Un arrangement a également été conclu à Lyon, où Gérard Collomb s’est retiré en faveur du postulant LR à la métropole, en échange du soutien du parti de droite à son poulain LREM à la mairie.

Seule cette dernière alliance a été sanctionnée par la direction du parti " macroniste " : l’investiture a été retirée aux listes lyonnaises, après que Stanislas Guérini a affirmé qu’ " une ligne rouge [avait] été franchie ".

Mais Agnès Pannier-Runacher avance que ces accords occultent des ententes avec d’autres forces politiques, signes de la persistance du " en même temps ". " On ne parle pas des quelques alliances que nous avons sur le terrain avec, par exemple, les listes de Cédric Villani ", argue-t-elle. Le candidat dissident a pourtant décidé de continuer à faire " cavalier seul " dans le XIVe arrondissement, après avoir été éliminé des autres circonscriptions au premier tour.

Quand Léa Salamé affirme qu’il n’y a " qu’à Dreux " que le parti présidentiel s’est allié avec " la gauche ", la secrétaire d’Etat met en avant l’exemple " d’Aix-en-Provence " où " la candidate appelle à un large rassemblement ". Mais dans la ville provençale, le " rassemblement " est " mort dans l’œuf ". La liste " d’union de la gauche ", arrivée troisième derrière la candidate LREM, lui a en effet signifié une fin de non-recevoir après qu’elle ait appelé ses poursuivants à se désister en sa faveur.

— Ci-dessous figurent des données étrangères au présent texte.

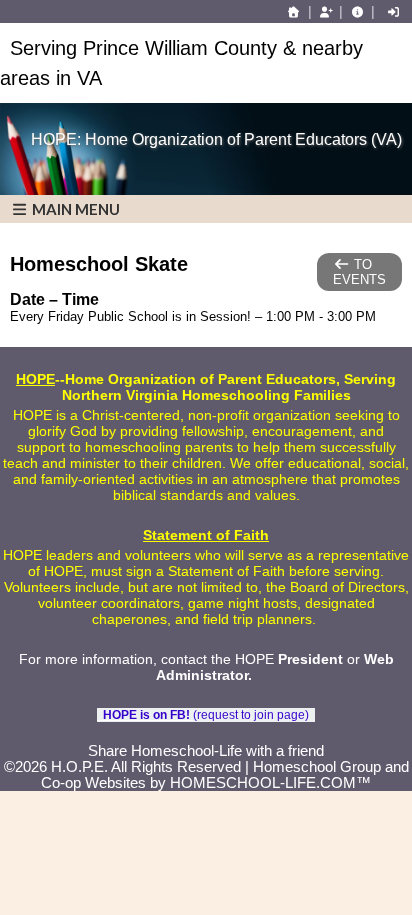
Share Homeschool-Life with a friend (206, 751)
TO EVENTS (359, 272)
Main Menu (74, 209)
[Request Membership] (326, 12)
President (310, 659)
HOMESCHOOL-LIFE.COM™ (270, 783)
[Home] (294, 12)
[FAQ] (357, 12)
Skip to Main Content (206, 735)
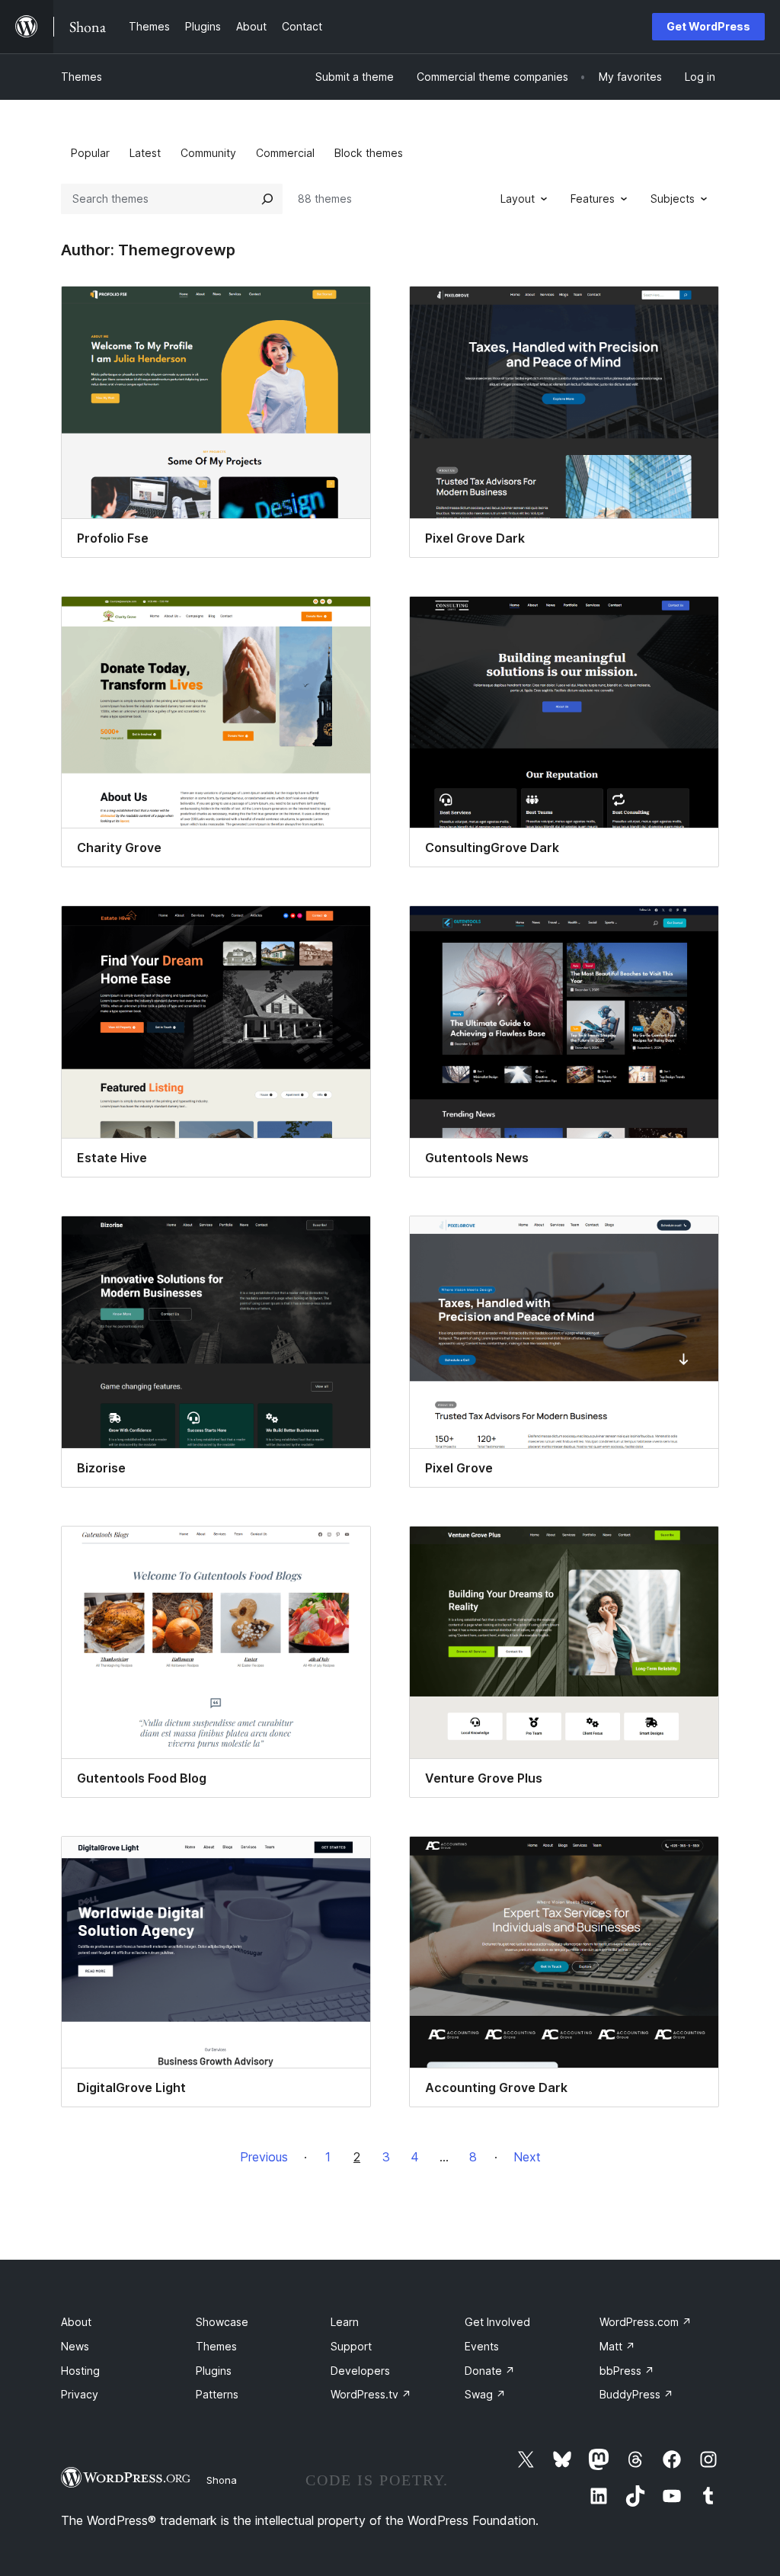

Dernier argument brandi par Agnès Pannier-Runacher : à côté des accords formels, il faudrait prêter attention à " des rapprochements que ne se sont pas traduits par une fusion mais par des soutiens ". Mais sur ce tableau aussi, le fameux " en même temps " semble pencher à droite dans beaucoup de grandes villes.

Avant même le premier tour, LREM avait en effet apporté son soutien aux maires LR sortants de Toulouse, Nice ou encore Angers.

Le parti présidentiel s’était toutefois rangé derrière le maire sortant PS à Auxerre.